> **What the exercise asks**: Lay out every line of the records below as a Markdown table with two columns, Row and Line. Put the row number under Row and the line under Line, and leave out blank lines.

> **Listed entries**:
.....
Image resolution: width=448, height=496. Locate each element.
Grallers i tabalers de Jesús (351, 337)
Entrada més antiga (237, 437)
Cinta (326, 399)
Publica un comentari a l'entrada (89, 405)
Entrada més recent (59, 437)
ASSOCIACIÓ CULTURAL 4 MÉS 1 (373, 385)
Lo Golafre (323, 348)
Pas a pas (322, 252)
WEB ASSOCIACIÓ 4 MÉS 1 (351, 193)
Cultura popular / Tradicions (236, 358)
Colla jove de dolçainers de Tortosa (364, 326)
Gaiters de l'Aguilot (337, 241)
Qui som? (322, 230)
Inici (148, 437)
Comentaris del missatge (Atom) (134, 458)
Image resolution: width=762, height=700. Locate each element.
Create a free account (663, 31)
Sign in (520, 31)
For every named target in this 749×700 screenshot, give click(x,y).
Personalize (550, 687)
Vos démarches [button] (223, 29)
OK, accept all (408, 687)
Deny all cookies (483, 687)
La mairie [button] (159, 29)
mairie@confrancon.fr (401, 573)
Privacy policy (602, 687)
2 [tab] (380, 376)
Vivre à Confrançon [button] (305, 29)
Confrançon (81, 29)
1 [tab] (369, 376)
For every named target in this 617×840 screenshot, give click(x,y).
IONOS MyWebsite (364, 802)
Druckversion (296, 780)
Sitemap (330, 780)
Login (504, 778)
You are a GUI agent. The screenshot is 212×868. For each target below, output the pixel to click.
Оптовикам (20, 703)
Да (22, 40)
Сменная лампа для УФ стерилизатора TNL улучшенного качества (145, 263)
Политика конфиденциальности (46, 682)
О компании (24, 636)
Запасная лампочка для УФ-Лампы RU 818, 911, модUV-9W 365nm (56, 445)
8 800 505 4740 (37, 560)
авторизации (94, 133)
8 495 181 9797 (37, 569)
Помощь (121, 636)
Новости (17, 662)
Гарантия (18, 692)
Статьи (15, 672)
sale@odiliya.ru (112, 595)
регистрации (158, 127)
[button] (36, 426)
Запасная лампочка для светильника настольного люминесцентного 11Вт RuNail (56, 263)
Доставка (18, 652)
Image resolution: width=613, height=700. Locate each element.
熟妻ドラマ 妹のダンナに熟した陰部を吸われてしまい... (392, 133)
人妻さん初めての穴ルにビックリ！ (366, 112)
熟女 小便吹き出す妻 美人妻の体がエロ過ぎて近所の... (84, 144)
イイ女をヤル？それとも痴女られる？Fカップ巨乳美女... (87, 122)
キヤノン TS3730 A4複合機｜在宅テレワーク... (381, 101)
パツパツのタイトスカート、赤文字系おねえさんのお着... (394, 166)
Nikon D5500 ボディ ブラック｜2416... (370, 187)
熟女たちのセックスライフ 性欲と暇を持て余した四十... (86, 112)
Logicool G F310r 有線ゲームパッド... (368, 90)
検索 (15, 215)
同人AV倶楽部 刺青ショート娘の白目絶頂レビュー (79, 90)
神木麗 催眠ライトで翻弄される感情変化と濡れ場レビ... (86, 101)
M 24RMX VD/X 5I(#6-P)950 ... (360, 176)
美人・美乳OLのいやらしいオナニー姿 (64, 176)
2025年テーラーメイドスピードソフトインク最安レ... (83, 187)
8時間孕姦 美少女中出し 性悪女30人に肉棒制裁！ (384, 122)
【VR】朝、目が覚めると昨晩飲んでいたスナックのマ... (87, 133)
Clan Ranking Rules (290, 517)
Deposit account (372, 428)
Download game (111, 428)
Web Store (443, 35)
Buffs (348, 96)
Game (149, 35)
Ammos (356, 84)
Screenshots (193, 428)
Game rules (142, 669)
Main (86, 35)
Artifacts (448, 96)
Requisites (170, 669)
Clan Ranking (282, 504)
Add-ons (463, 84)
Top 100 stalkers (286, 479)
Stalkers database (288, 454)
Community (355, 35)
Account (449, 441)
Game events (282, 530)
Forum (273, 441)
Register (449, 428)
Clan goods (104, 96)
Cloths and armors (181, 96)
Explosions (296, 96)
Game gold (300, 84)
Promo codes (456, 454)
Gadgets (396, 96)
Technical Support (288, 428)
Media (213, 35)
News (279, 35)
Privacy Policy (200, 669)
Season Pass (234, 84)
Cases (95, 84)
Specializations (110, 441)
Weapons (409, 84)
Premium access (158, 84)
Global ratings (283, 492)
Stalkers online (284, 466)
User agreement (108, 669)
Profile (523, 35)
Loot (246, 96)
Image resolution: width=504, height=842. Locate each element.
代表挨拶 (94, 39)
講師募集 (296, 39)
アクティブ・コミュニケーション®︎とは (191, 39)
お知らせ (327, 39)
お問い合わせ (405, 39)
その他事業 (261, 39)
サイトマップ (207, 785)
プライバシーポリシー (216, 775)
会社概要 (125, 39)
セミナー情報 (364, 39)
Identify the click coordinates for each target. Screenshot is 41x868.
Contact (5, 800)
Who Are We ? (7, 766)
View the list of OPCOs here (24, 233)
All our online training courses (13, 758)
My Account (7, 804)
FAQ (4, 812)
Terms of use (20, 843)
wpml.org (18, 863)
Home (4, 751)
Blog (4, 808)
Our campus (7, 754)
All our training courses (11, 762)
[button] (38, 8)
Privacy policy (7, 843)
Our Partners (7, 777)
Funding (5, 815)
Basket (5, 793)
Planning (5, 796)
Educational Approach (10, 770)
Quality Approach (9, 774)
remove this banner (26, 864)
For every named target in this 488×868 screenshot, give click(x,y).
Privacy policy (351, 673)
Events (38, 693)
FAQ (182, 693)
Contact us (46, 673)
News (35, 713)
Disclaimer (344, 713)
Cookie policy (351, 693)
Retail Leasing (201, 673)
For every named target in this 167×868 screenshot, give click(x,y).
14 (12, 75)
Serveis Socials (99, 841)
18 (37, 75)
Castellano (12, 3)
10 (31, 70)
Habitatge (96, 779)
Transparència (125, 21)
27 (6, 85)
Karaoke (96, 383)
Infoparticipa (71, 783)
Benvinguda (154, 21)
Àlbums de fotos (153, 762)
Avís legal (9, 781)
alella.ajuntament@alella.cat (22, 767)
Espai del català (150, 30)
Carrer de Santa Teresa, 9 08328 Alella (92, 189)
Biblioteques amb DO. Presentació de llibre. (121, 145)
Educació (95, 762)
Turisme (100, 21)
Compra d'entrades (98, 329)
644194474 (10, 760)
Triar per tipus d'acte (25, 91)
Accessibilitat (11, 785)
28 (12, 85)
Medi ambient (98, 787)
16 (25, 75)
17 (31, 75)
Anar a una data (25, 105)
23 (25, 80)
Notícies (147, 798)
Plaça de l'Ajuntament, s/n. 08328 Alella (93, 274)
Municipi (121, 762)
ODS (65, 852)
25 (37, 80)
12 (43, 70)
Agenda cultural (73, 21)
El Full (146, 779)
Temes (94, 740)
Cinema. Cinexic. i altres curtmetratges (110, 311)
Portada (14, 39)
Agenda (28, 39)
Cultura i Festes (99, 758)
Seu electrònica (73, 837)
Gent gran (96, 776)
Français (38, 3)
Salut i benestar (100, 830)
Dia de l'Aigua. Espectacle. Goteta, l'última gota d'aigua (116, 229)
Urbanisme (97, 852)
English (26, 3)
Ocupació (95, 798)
.....
> **Written solution**:
| Row | Line |
|---|---|
| 1 | Image resolution: width=448, height=496. Locate each element. |
| 2 | Grallers i tabalers de Jesús (351, 337) |
| 3 | Entrada més antiga (237, 437) |
| 4 | Cinta (326, 399) |
| 5 | Publica un comentari a l'entrada (89, 405) |
| 6 | Entrada més recent (59, 437) |
| 7 | ASSOCIACIÓ CULTURAL 4 MÉS 1 (373, 385) |
| 8 | Lo Golafre (323, 348) |
| 9 | Pas a pas (322, 252) |
| 10 | WEB ASSOCIACIÓ 4 MÉS 1 (351, 193) |
| 11 | Cultura popular / Tradicions (236, 358) |
| 12 | Colla jove de dolçainers de Tortosa (364, 326) |
| 13 | Gaiters de l'Aguilot (337, 241) |
| 14 | Qui som? (322, 230) |
| 15 | Inici (148, 437) |
| 16 | Comentaris del missatge (Atom) (134, 458) |
| 17 | Image resolution: width=762, height=700. Locate each element. |
| 18 | Create a free account (663, 31) |
| 19 | Sign in (520, 31) |
| 20 | For every named target in this 749×700 screenshot, give click(x,y). |
| 21 | Personalize (550, 687) |
| 22 | Vos démarches [button] (223, 29) |
| 23 | OK, accept all (408, 687) |
| 24 | Deny all cookies (483, 687) |
| 25 | La mairie [button] (159, 29) |
| 26 | mairie@confrancon.fr (401, 573) |
| 27 | Privacy policy (602, 687) |
| 28 | 2 [tab] (380, 376) |
| 29 | Vivre à Confrançon [button] (305, 29) |
| 30 | Confrançon (81, 29) |
| 31 | 1 [tab] (369, 376) |
| 32 | For every named target in this 617×840 screenshot, give click(x,y). |
| 33 | IONOS MyWebsite (364, 802) |
| 34 | Druckversion (296, 780) |
| 35 | Sitemap (330, 780) |
| 36 | Login (504, 778) |
| 37 | You are a GUI agent. The screenshot is 212×868. For each target below, output the pixel to click. |
| 38 | Оптовикам (20, 703) |
| 39 | Да (22, 40) |
| 40 | Сменная лампа для УФ стерилизатора TNL улучшенного качества (145, 263) |
| 41 | Политика конфиденциальности (46, 682) |
| 42 | О компании (24, 636) |
| 43 | Запасная лампочка для УФ-Лампы RU 818, 911, модUV-9W 365nm (56, 445) |
| 44 | 8 800 505 4740 (37, 560) |
| 45 | авторизации (94, 133) |
| 46 | 8 495 181 9797 (37, 569) |
| 47 | Помощь (121, 636) |
| 48 | Новости (17, 662) |
| 49 | Гарантия (18, 692) |
| 50 | Статьи (15, 672) |
| 51 | sale@odiliya.ru (112, 595) |
| 52 | регистрации (158, 127) |
| 53 | [button] (36, 426) |
| 54 | Запасная лампочка для светильника настольного люминесцентного 11Вт RuNail (56, 263) |
| 55 | Доставка (18, 652) |
| 56 | Image resolution: width=613, height=700. Locate each element. |
| 57 | 熟妻ドラマ 妹のダンナに熟した陰部を吸われてしまい... (392, 133) |
| 58 | 人妻さん初めての穴ルにビックリ！ (366, 112) |
| 59 | 熟女 小便吹き出す妻 美人妻の体がエロ過ぎて近所の... (84, 144) |
| 60 | イイ女をヤル？それとも痴女られる？Fカップ巨乳美女... (87, 122) |
| 61 | キヤノン TS3730 A4複合機｜在宅テレワーク... (381, 101) |
| 62 | パツパツのタイトスカート、赤文字系おねえさんのお着... (394, 166) |
| 63 | Nikon D5500 ボディ ブラック｜2416... (370, 187) |
| 64 | 熟女たちのセックスライフ 性欲と暇を持て余した四十... (86, 112) |
| 65 | Logicool G F310r 有線ゲームパッド... (368, 90) |
| 66 | 検索 (15, 215) |
| 67 | 同人AV倶楽部 刺青ショート娘の白目絶頂レビュー (79, 90) |
| 68 | 神木麗 催眠ライトで翻弄される感情変化と濡れ場レビ... (86, 101) |
| 69 | M 24RMX VD/X 5I(#6-P)950 ... (360, 176) |
| 70 | 美人・美乳OLのいやらしいオナニー姿 (64, 176) |
| 71 | 2025年テーラーメイドスピードソフトインク最安レ... (83, 187) |
| 72 | 8時間孕姦 美少女中出し 性悪女30人に肉棒制裁！ (384, 122) |
| 73 | 【VR】朝、目が覚めると昨晩飲んでいたスナックのマ... (87, 133) |
| 74 | Clan Ranking Rules (290, 517) |
| 75 | Deposit account (372, 428) |
| 76 | Download game (111, 428) |
| 77 | Web Store (443, 35) |
| 78 | Buffs (348, 96) |
| 79 | Game (149, 35) |
| 80 | Ammos (356, 84) |
| 81 | Screenshots (193, 428) |
| 82 | Game rules (142, 669) |
| 83 | Main (86, 35) |
| 84 | Artifacts (448, 96) |
| 85 | Requisites (170, 669) |
| 86 | Clan Ranking (282, 504) |
| 87 | Add-ons (463, 84) |
| 88 | Top 100 stalkers (286, 479) |
| 89 | Stalkers database (288, 454) |
| 90 | Community (355, 35) |
| 91 | Account (449, 441) |
| 92 | Game events (282, 530) |
| 93 | Forum (273, 441) |
| 94 | Register (449, 428) |
| 95 | Clan goods (104, 96) |
| 96 | Cloths and armors (181, 96) |
| 97 | Explosions (296, 96) |
| 98 | Game gold (300, 84) |
| 99 | Promo codes (456, 454) |
| 100 | Gadgets (396, 96) |
| 101 | Technical Support (288, 428) |
| 102 | Media (213, 35) |
| 103 | News (279, 35) |
| 104 | Privacy Policy (200, 669) |
| 105 | Season Pass (234, 84) |
| 106 | Cases (95, 84) |
| 107 | Specializations (110, 441) |
| 108 | Weapons (409, 84) |
| 109 | Premium access (158, 84) |
| 110 | Global ratings (283, 492) |
| 111 | Stalkers online (284, 466) |
| 112 | User agreement (108, 669) |
| 113 | Profile (523, 35) |
| 114 | Loot (246, 96) |
| 115 | Image resolution: width=504, height=842. Locate each element. |
| 116 | 代表挨拶 (94, 39) |
| 117 | 講師募集 (296, 39) |
| 118 | アクティブ・コミュニケーション®︎とは (191, 39) |
| 119 | お知らせ (327, 39) |
| 120 | お問い合わせ (405, 39) |
| 121 | その他事業 (261, 39) |
| 122 | サイトマップ (207, 785) |
| 123 | プライバシーポリシー (216, 775) |
| 124 | 会社概要 (125, 39) |
| 125 | セミナー情報 (364, 39) |
| 126 | Identify the click coordinates for each target. Screenshot is 41x868. |
| 127 | Contact (5, 800) |
| 128 | Who Are We ? (7, 766) |
| 129 | View the list of OPCOs here (24, 233) |
| 130 | All our online training courses (13, 758) |
| 131 | My Account (7, 804) |
| 132 | FAQ (4, 812) |
| 133 | Terms of use (20, 843) |
| 134 | wpml.org (18, 863) |
| 135 | Home (4, 751) |
| 136 | Blog (4, 808) |
| 137 | Our campus (7, 754) |
| 138 | All our training courses (11, 762) |
| 139 | [button] (38, 8) |
| 140 | Privacy policy (7, 843) |
| 141 | Our Partners (7, 777) |
| 142 | Funding (5, 815) |
| 143 | Basket (5, 793) |
| 144 | Planning (5, 796) |
| 145 | Educational Approach (10, 770) |
| 146 | Quality Approach (9, 774) |
| 147 | remove this banner (26, 864) |
| 148 | For every named target in this 488×868 screenshot, give click(x,y). |
| 149 | Privacy policy (351, 673) |
| 150 | Events (38, 693) |
| 151 | FAQ (182, 693) |
| 152 | Contact us (46, 673) |
| 153 | News (35, 713) |
| 154 | Disclaimer (344, 713) |
| 155 | Cookie policy (351, 693) |
| 156 | Retail Leasing (201, 673) |
| 157 | For every named target in this 167×868 screenshot, give click(x,y). |
| 158 | 14 (12, 75) |
| 159 | Serveis Socials (99, 841) |
| 160 | 18 (37, 75) |
| 161 | Castellano (12, 3) |
| 162 | 10 (31, 70) |
| 163 | Habitatge (96, 779) |
| 164 | Transparència (125, 21) |
| 165 | 27 (6, 85) |
| 166 | Karaoke (96, 383) |
| 167 | Infoparticipa (71, 783) |
| 168 | Benvinguda (154, 21) |
| 169 | Àlbums de fotos (153, 762) |
| 170 | Avís legal (9, 781) |
| 171 | alella.ajuntament@alella.cat (22, 767) |
| 172 | Espai del català (150, 30) |
| 173 | Carrer de Santa Teresa, 9 08328 Alella (92, 189) |
| 174 | Biblioteques amb DO. Presentació de llibre. (121, 145) |
| 175 | Educació (95, 762) |
| 176 | Turisme (100, 21) |
| 177 | Compra d'entrades (98, 329) |
| 178 | 644194474 (10, 760) |
| 179 | Triar per tipus d'acte (25, 91) |
| 180 | Accessibilitat (11, 785) |
| 181 | 28 (12, 85) |
| 182 | Medi ambient (98, 787) |
| 183 | 16 (25, 75) |
| 184 | 17 (31, 75) |
| 185 | Anar a una data (25, 105) |
| 186 | 23 (25, 80) |
| 187 | Notícies (147, 798) |
| 188 | Plaça de l'Ajuntament, s/n. 08328 Alella (93, 274) |
| 189 | Municipi (121, 762) |
| 190 | ODS (65, 852) |
| 191 | 25 (37, 80) |
| 192 | 12 (43, 70) |
| 193 | Agenda cultural (73, 21) |
| 194 | El Full (146, 779) |
| 195 | Temes (94, 740) |
| 196 | Cinema. Cinexic. i altres curtmetratges (110, 311) |
| 197 | Portada (14, 39) |
| 198 | Agenda (28, 39) |
| 199 | Cultura i Festes (99, 758) |
| 200 | Seu electrònica (73, 837) |
| 201 | Gent gran (96, 776) |
| 202 | Français (38, 3) |
| 203 | Salut i benestar (100, 830) |
| 204 | Dia de l'Aigua. Espectacle. Goteta, l'última gota d'aigua (116, 229) |
| 205 | Urbanisme (97, 852) |
| 206 | English (26, 3) |
| 207 | Ocupació (95, 798) |